A l’instar de nombreux aéronefs du début de la Première Guerre mondiale, le Shorthorn était doté d’un moteur à hélice propulsive placé à l’arrière de la nacelle. Le Shorthorn a effectué ses premiers vols en France, pays où il a été conçu, et a été adopté par diverses armées de l’air : Australie, Belgique, Grande-Bretagne, France, Italie et Russie. La Grande-Bretagne et l’Italie l’ont construit sous licence. Utilisé au début de la guerre comme avion de reconnaissance et bombardier léger, le Shorthorn était dépourvu d’armement défensif. Il a plus tard été relégué à des tâches d’entraînement. La Royal Air Force l’a retiré du service en 1918.

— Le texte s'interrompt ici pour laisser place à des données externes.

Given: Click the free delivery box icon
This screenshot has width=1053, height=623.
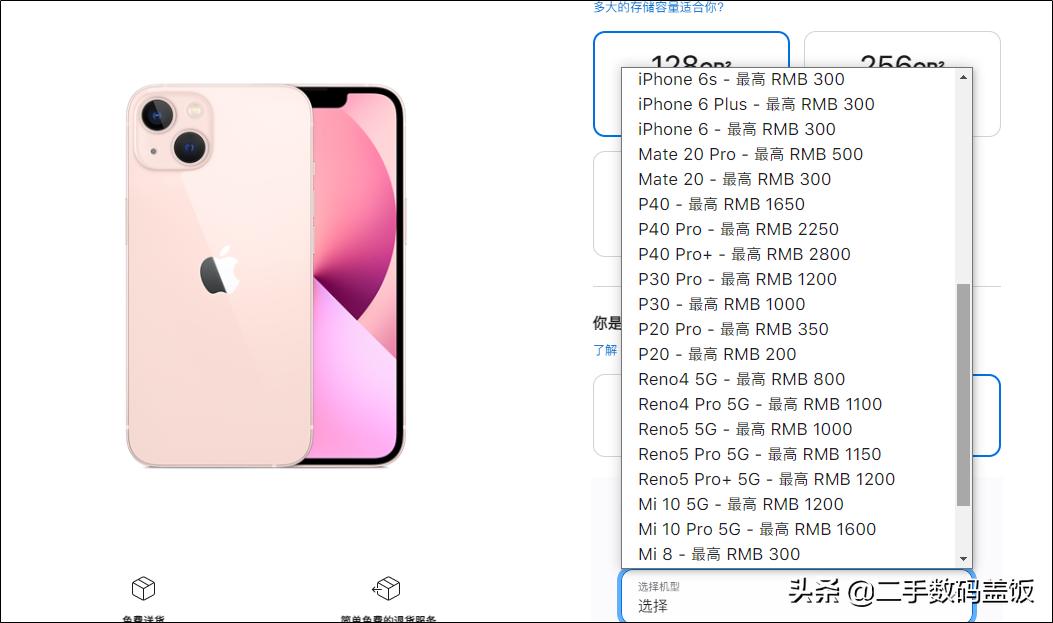Looking at the screenshot, I should pos(143,588).
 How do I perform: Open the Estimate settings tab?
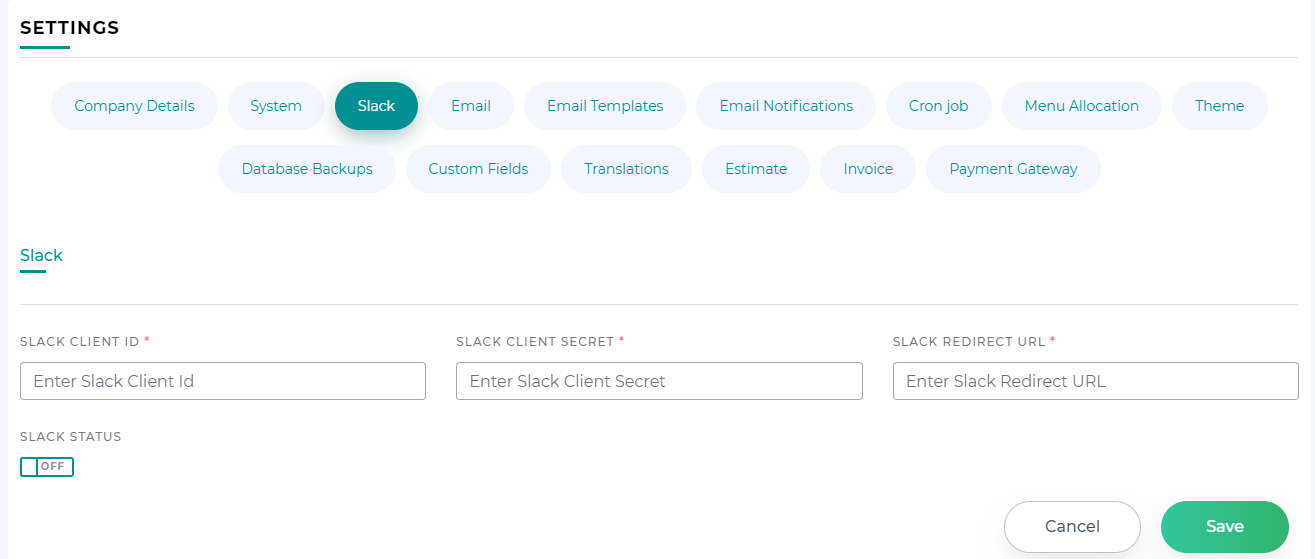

Cet aéronef était surnommé Shorthorn parce qu’il lui manquait la gouverne de profondeur frontale caractéristique du Farman S.7 Longhorn. La configuration à hélice propulsive dans laquelle le pilote était logé très en avant des ailes était idéale pour les missions d’observation et de bombardement. L’équipage devait toutefois être prudent et éviter d’échapper des objets qui risquaient d’aller percuter l’hélice, derrière la cabine. La configuration du Shorthorn pouvait s’avérer dangereuse en cas d’accident, car le moteur risquait de poursuivre sa course et de blesser les occupants.
Fabriqué par AIRCO pour le Royal Flying Corps en 1915-1916, l’exemplaire du Musée est l’un des quatre Shorthorn expédiés en Australie en 1916. En 1919, il a été vendu au surplus. L’appareil a été entreposé au cours des années 1930, et reconstruit durant les années 1950 pour reprendre l’air. Acquis en 1956 par un Californien, ce Shorthorn a été vendu par la suite à deux musées de l’air, avant d’être acquis aux enchères en 1981 par le Musée de l’aviation et de l’espace du Canada.